Vijai P. Sharma, Ph.D
The present environment of generalized threat is causing stress. A national poll done after September 11, by the Pew Research Center for the People and the Press, shows that seven in 10 Americans are feeling somewhat depressed. Five in 10 complained of attention-concentration problems and about three in 10 reported trouble sleeping through the night. In a survey by a Houston school, children reported similar problems.
Persons more like to be affected are those who previously suffered from major loss, notably, death or injury of a loved one due to unnatural circumstances; victims of rape, trauma, or abuse; already suffering from such stressful events as divorce, serious illness or disability and those who are chronically depressed, anxious, or emotionally disturbed.
Many people, who didn't know any of the victims personally, still experience acute stress. They suffer from flashbacks of the TV images of the World Trade Center on September 11, obsessive thoughts and intrusive memories about the attack and occasional lapses of concentration.
On the lighter side (or heavier) side of the matter, consumption of potato chips have increased across the nation, which could be a sign of nervousness or, of the inability to apply oneself to tasks which require perseverance and concentration. Some find it hard to stick to their pan of dieting, smoking and alcohol reduction or similar other restrictions they try to impose on themselves.
Remember, these are temporary and transient signs of stress, which simply show that we are human. It is natural to feel sympathy for others and to worry about our own safety. Most people who are subjected to severe trauma remain healthy. Sadness, anger, fear and confusion during chaos and crisis are normal.
Today, a mother who brings a baby into this world wonders what kind of future the child might experience? Another mother who leaves her child at school and heads to the local mall wonders if she might be safe going into the mall and if her child will be all right at school.
To assume that everything is in order and will work predictably is hard these days. We have lost that sense of predictability we used to rely on. As a result, we experience grief, sadness, fear, disbelief, a sense of loss of control and an overall feeling of uncertainty.
The people who commit arson, vandalism or some other form of senseless violence, should leave us alone for the time being. I hope they can find something else to seek excitement, like traveling to New York City to help pick up the debris or grow plants across the city in the name of the victims.
When we face real threats to our safety, we're likely to feel anxious. The fear you experience is normal. You're not losing control or going crazy.

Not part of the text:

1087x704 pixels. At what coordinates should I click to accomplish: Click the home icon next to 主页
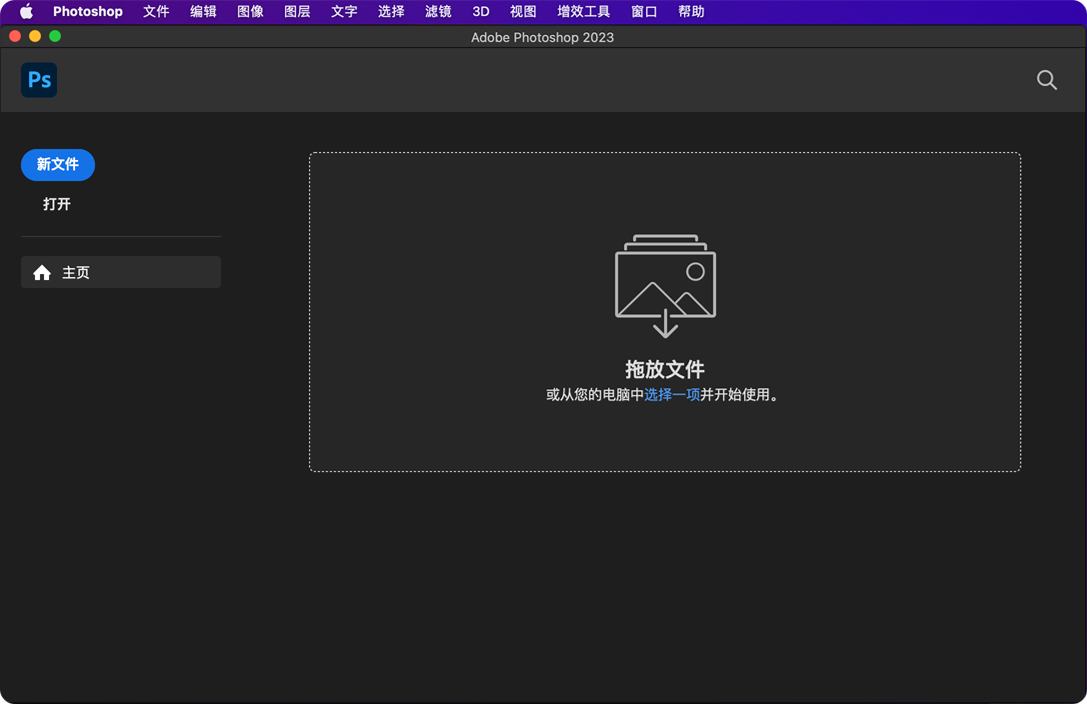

Some people like to talk about what they're experiencing and others don't. Some want to be with other people and others don't. Whatever you do, believe in and remind yourself of your strength. When you are able to complete something in spite of the fear you feel inside, you are strong. It is a mistake to assume that experiencing fear is a sign of weakness. Feeling the fear and still doing what you want to do or had already set out to do is indeed a sign of courage.

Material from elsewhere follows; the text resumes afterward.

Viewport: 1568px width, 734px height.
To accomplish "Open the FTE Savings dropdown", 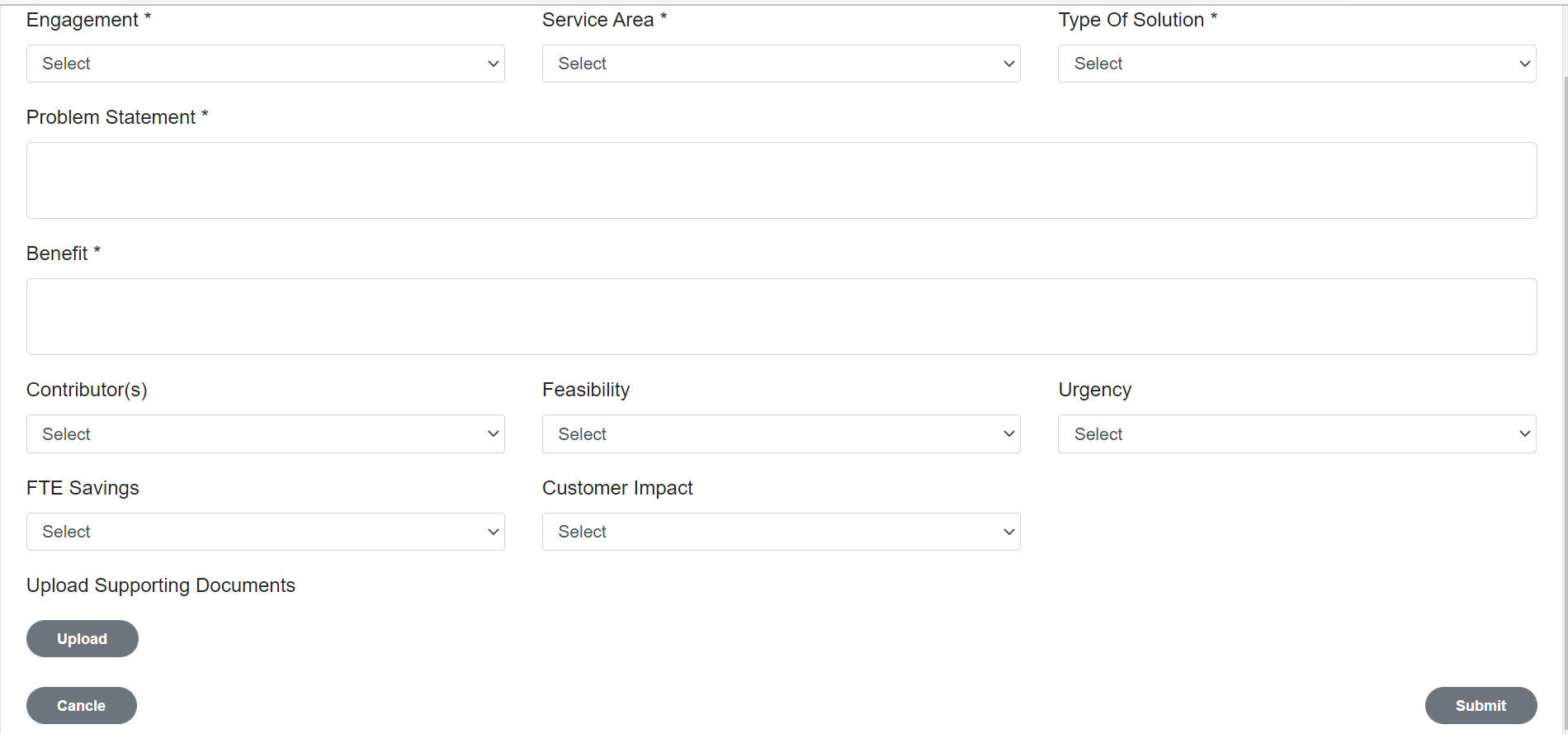I will [x=264, y=532].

I often talk about a "3-legged stool" of mind-body control; the three legs beings, 1. Breath 2. Muscles and 3. Thoughts. In order to control the stress reaction of the body and mind, deepen your breath, relax your muscles and take charge of your thoughts.
If you are experiencing the symptoms of stress, do conscious deep breathing several times a day to focus and concentrate your energies.
Likewise, take the time to relax the muscles systematically from the head to the toes. Remember to include the arms and hands too. They too "have a hand" in keeping you tensed up. Shoulders, neck and forehead are the biggest reservoirs of stress. Take an extra round to work on those muscles.
Actually, two sessions a day, each one for just ten minutes, could prove to be very beneficial for mind-body control. You may even include a light walk in those ten minutes and work on your breath and muscles simultaneously.
Become an expert in identifying anxious and negative thoughts instantly as you think them. In the same breath that you think those thoughts, redirect them to positive things.
Take advantage of the season of Thanksgiving. It is helpful to remind ourselves of all the things we should be thankful for. Identify all the things that you treasure most and should celebrate today for having them. A strong and pervasive feeling of gratitude can work as a powerful antidote against the feeling of sadness, pessimism and even despair.
A smile, a wink, and a warm greeting is all that people need from one another. Somehow, it conveys the message, "We all are in it together and if need be, I will be there for you and I hope you would be there for me."